The mission of the "Your Mark on the World Center" is to solve the world's biggest problems before 2045 by identifying and championing the work of experts who have created credible plans and programs to end them once and for all.
Social entrepreneurship is growing so fast that from where I sit it appears to be about to overwhelm its traditional borders to redefine the whole of entrepreneurship.
It has always been true that great entrepreneurs are more interested in change than money, but much of the energy has been on technological change that would impact primarily the affluent, making happy people just a bit more blissful.
Increasingly, entrepreneurship is about seeing the opportunities in helping to make the lives of the desperately poor more enjoyable by providing access to electricity, credit, insurance, clean water and a host of consumer goods that we all take for granted. More and more, I see people from across the political spectrum accept that humans have a deep responsibility to heal and restore the environment and are using business as a vehicle for that change.
Here are five reasons that you may wish to add purpose to your business plan, whether you are a startup or you are one of the largest companies on the planet.
Your customers want to share your purpose. Every measure of customer preference I’ve reviewed in the past several years points in the same direction; customers will generally choose the purpose-driven product over the brand without the cause. For global brands, this association can be created by reallocating marketing dollars to include support for a social cause and inviting your customers to participate. For startups, you can knit the cause into the fabric of your business and allow it to influence every decision you make.
Your employees want to share your purpose. The data on employees is becoming even clearer than for customers. We see now that the vast majority of people would take a lower salary to work in a company with a greater sense of purpose. People want their work to mean something. Once you have put food on the table and met your other basic obligations, people start thinking about why they work; their time is worth more than what you pay. Things like values and legacy become more important than just another dollar.
You really can change the world—for good. For the cynical, it is important to point out that corporate efforts to change the world actually work. In fact, as businesses grow in revenue and employees their impact on the world naturally scales with it. If that impact is negative, every dollar of revenue generated is a measure of that adverse impact. On the other hand, if your supply chain is reducing carbon emissions and improving the lives of employees at every step, that same revenue can become a measure of the good you are doing.
The world needs the help. Whether you are interested in solving problems on a global scale or a local one, whether you are interested in helping people or the planet, there are problems and projects just waiting for you to tackle them. There are about one billion people on the planet living on less than about a dollar per day, most of whom don’t eat three solid meals per day and aren’t sure how they will feed their children tomorrow and many lack convenient access to clean water. Separately, we are living in the greatest mass extinction of species on the planet since an asteroid killed off the dinosaurs.

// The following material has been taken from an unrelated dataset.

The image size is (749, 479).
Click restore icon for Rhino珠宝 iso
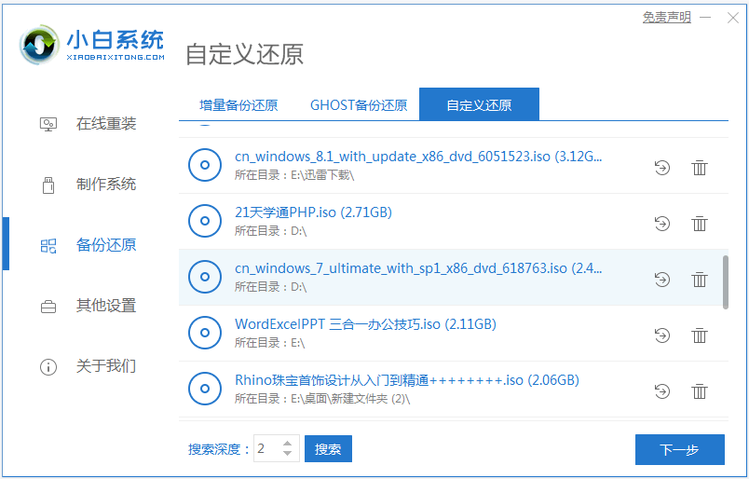[662, 391]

Our collective efforts will work. Those like me who have some gray hair are likely to operate with the sense that most social problems simply overwhelm the available resources and that these problems will therefore persist perpetually. Things have changed. The size of the global economy has put solutions to problems within reach. Until 2014, humans had eradicated just one communicable disease—small pox. In 2015 mankind could mark the final cases of polio and the guinea worm. Between our financial and technological resources, intractable problems have rather suddenly become solvable on a time scale that is relevant to us personally and individually. The UN has set the goal to eradicate extreme poverty within 15 years.
If you haven’t already added some purpose to your plan, give it some thought. We now see that humankind’s impact on the planet is such that we can choose the sort of world we want to live in, one with abundance and a healthy environment for all or a world marred by scarcity and filth. Perhaps the most wonderful thing about all of this is that you can get paid for being part of the solution.